Responding by e-mail to a query from Gay City News, Long wrote, “Two sources told us, admittedly anecdotally, that if anything prosecutions for morals crimes have gone down since his inauguration,” referring to Mahmoud Ahmadinejad, the Iranian president who assumed power last year and is affiliated with conservative Islamic clerics there.
But in a November 2005 press release, HRW noted a number of arrests, prosecutions, and executions of gay Iranians.
“These abuses have created an atmosphere of terror for lesbians, gays, bisexuals, and transgender people throughout Iran,” an HRW staffer said in the release.
“’These abuses’ was in reference to three cases which were clearly documented through direct interviews as well as an unequivocal and detailed press account,” Long wrote to Gay City News. “All took place before summer 2005. That is completely different from saying that there is a massive pogrom going under Ahmadinejad.”
What defines a “massive pogrom” and an “intensifying crackdown” versus an “atmosphere of terror” is unclear.
Then in a March 2006 letter to the immigration minister in the Netherlands, Long wrote that in the Middle East “Iran is distinguished by the overt severity of the penalties it imposes on consensual, adult homosexual conduct. Sodomy or lavat… is punishable by execution.”
In his letter, Long wrote that HRW had interviewed gay Iranians and said, “Their accounts largely confirm the picture of a society where the social stigma, and attendant violence, attached to homosexual conduct is high and where police and authorities repeatedly target and persecute suspected homosexuals in the name of social cleansing.”

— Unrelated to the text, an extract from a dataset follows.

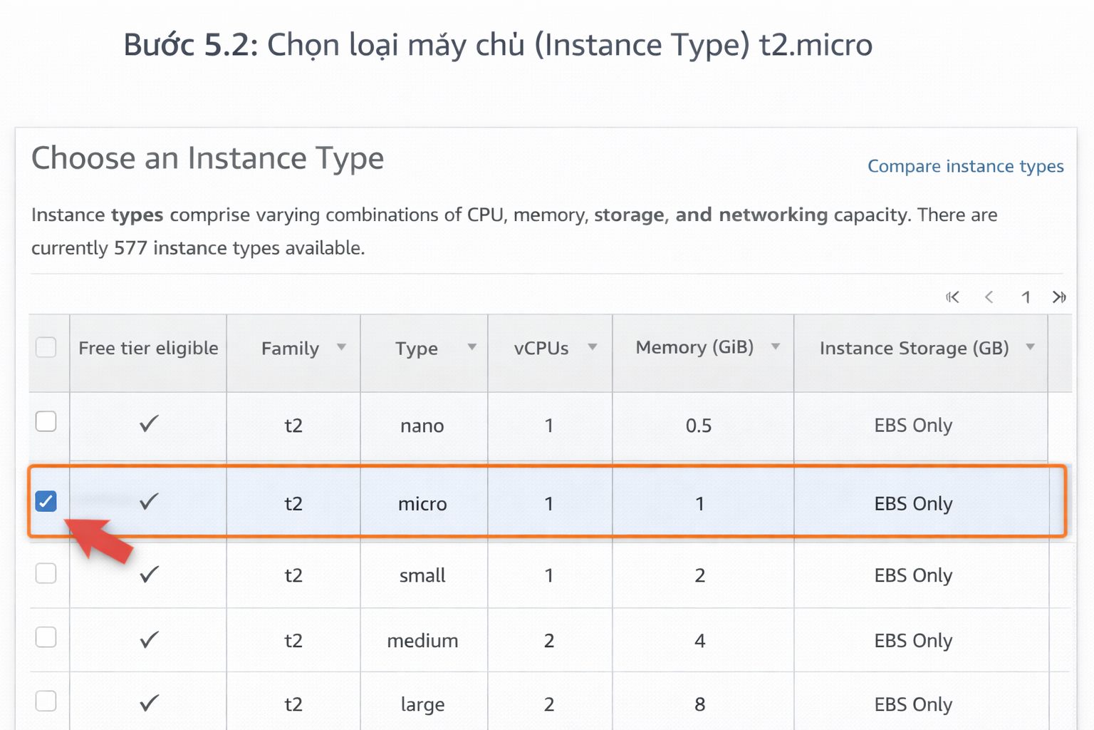Tick the t2 medium row checkbox

click(x=46, y=637)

In the debate even Long’s status as a human rights advocate as well as that of Paula Ettelbrick, executive director of the International Gay and Lesbian Human Rights Commission, were questioned. In an e-mail distributed prior to the vigils, Peter Tatchell, a member of Outrage!, a British gay group and the lead vigil organizer, charged the two had effectively aided the Ahmadinejad regime.
“While it is not your fault, your lack of support for the 19 July protests will doubtless be exploited by homophobes and apologists for the Iranian regime,” Tatchell wrote. “We already know that HRW’s and IGLHRC’s equivocation last year on the Asgari and Marhoni executions was ruthlessly exploited by such people to undermine solidarity with Iranian LGBTs and, in particular, to dismiss their reports of homophobic persecution as bogus and to ridicule the claims of Iranian LGBT asylum seekers.”